All Projects

Web Scraper

Fanfiction discovery tool with keyword filtering and local LLM classification.

What Is This?

A scraper that trawls AO3 and FanFiction.net looking for stories that match specific criteria. Keyword filtering handles the obvious rejects, then a local LLM decides if the rest are actually worth reading.

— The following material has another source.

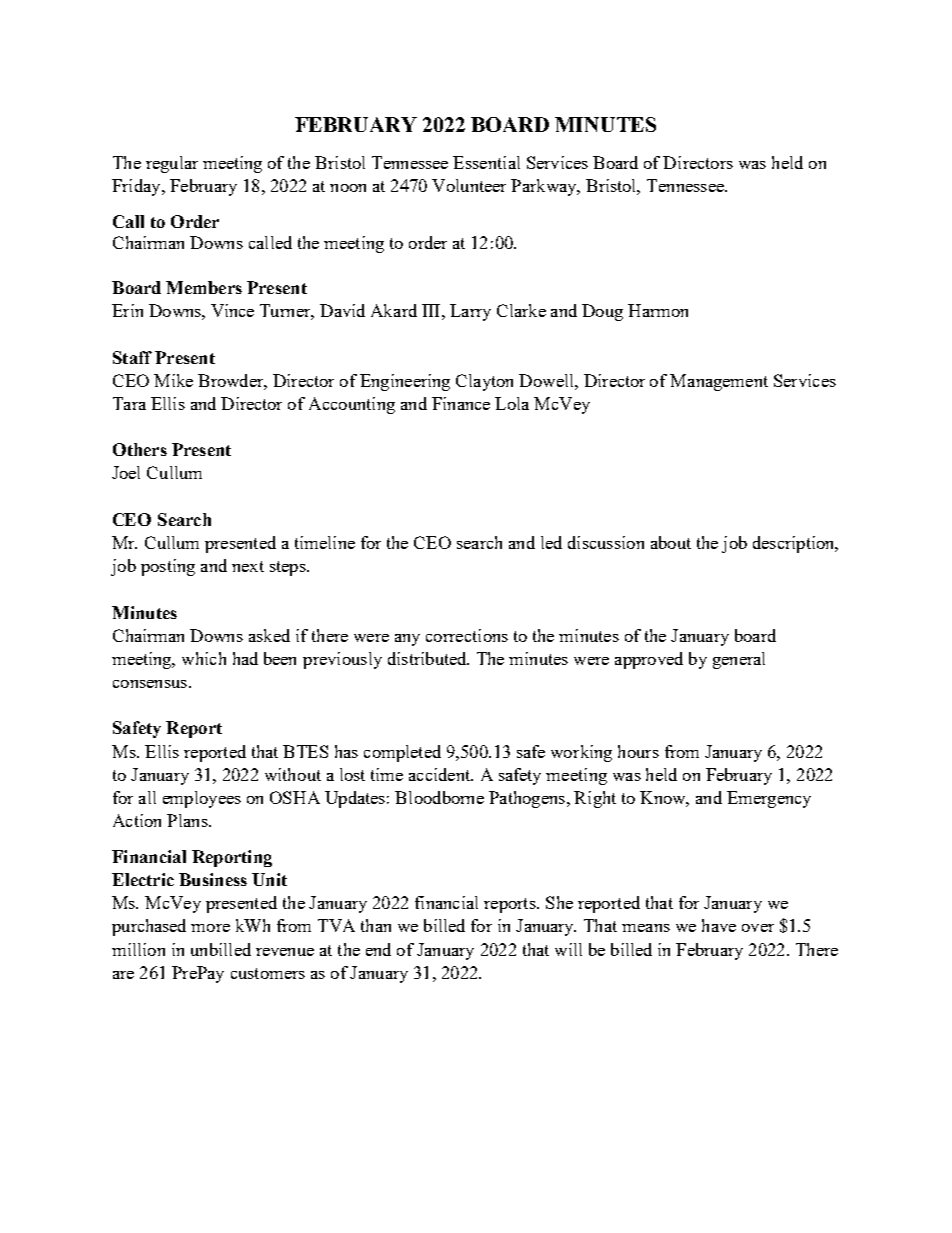 Image resolution: width=952 pixels, height=1233 pixels. What do you see at coordinates (210, 928) in the image?
I see `more` at bounding box center [210, 928].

Matches get logged to a Google Sheet for later. The whole thing runs locally—no API costs, no rate limits.

The Two-Stage Filter

LLM inference is slow. Running every story through one would take forever. So the pipeline has two stages:

  1. Keyword filter — Fast substring matching against summaries. No keywords? Skip immediately.
  2. LLM classification — Stories that pass stage one get sent to Ollama for a real judgment call. The model returns True or False.

This cuts LLM calls by 50-90% depending on how selective your keywords are. Most stories don't make it past stage one.

Browser Automation

Standard Selenium gets blocked instantly on these sites. SeleniumBase in undetected-chromedriver mode gets around that—it masks the automation fingerprints that bot detection looks for.

The scraper handles CAPTCHAs automatically via uc_gui_click_captcha(), and uc_open_with_reconnect() retries on flaky connections. DOM extraction uses CSS selectors to pull titles and summaries from each page.

Site-Specific Scrapers

Each site needs its own module because the DOM structure differs:

  • AO3 — Filters by fandom tag, 80k+ word count, sorted by update date. Pulls from div.header.module and .userstuff.summary.
  • FanFiction.net — Filters by rating, length, and language. Uses .stitle and .z-indent.z-padtop.

If either site changes their markup, the selectors break. That's the fragile part.

Local LLM

Classification runs through Ollama—phi4, phi4-mini, or deepseek-r1 depending on what you've got pulled. Temperature is set to 0 for deterministic outputs. The prompt tells the model to respond with a single word: True or False.

Parsing is just string matching. If the model gets chatty, it breaks. But with the right prompt, it doesn't.

Output

Matches append to a Google Sheet via gspread with OAuth2 service account auth. Each row gets title, summary, page number, and URL. Easy to scan through later and pick what to actually read.

Resumable Runs

Start and end pages are configurable constants. If a scrape gets interrupted, bump the start page and run again. Not sophisticated, but it works.